German narrow-gauge steam locomotive used in Poland

The Ty 9785 is an industrial narrow-gauge steam locomotive and tank locomotive designed for a track gauge of 1,000 mm, with a 0-6-0T wheel arrangement (Cn2t). Built in 1921 by the German manufacturer Orenstein & Koppel (serial number 9785), it was used in Poland at the Gryfice Sugar Refinery and is now preserved for museum purposes.

== History ==
The locomotive was constructed in September 1921 by Orenstein & Koppel in Berlin-Drewitz and purchased by the Sobbowitz Sugar Refinery (now Sobowidz, then part of the Free City of Danzig). Initially designed for a 780 mm gauge, it served the refinery's sugar beet railway. The locomotive operated under its factory serial number, 9785, which was adopted as its operational number.

After World War II, the locomotive was acquired by the Gryfice Sugar Refinery on Poland's Recovered Territories.
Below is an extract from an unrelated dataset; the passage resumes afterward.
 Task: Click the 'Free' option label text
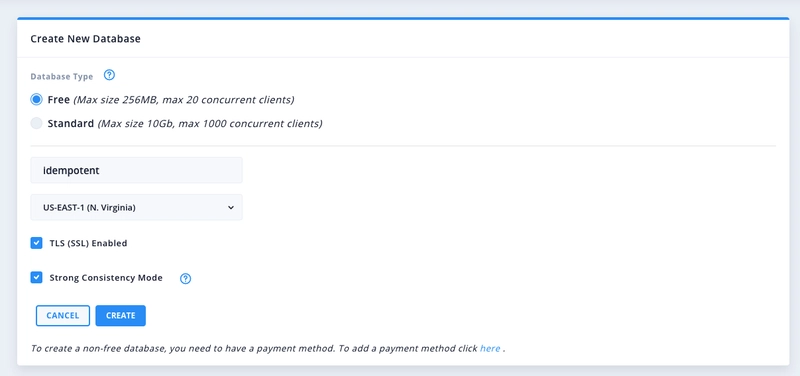[58, 99]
Between 1947 and 1949, it was overhauled and converted to a 1,000 mm gauge in the refinery's workshops. It was used for internal transport within the refinery and to service the transfer point between the refinery's siding and the Polish State Railways network.

In 1972, the locomotive was retired from service. On 12 June 1979, it was donated to the Warsaw Railway Museum, and since then, it has been displayed at the Permanent Exhibition of the Seaside Narrow-Gauge Railway in Gryfice. Its current designation, Ty 9785, derives from its factory serial number and the Polish State Railways' nomenclature for tank locomotives with a 0-6-0 wheel arrangement. In 2009, during a restoration, the heavily corroded driver's cab and boiler cladding were fully reconstructed.

== Design ==
The Ty 9785 is a narrow-gauge tank locomotive with a 0-6-0T wheel arrangement, powered by a twin-cylinder saturated steam engine (Cn2t). The driver's cab was open on the sides with low doors. The water tank, located within the frame, held 1.7 m³, and the coal bunker in the cab had a capacity of 0.6 t.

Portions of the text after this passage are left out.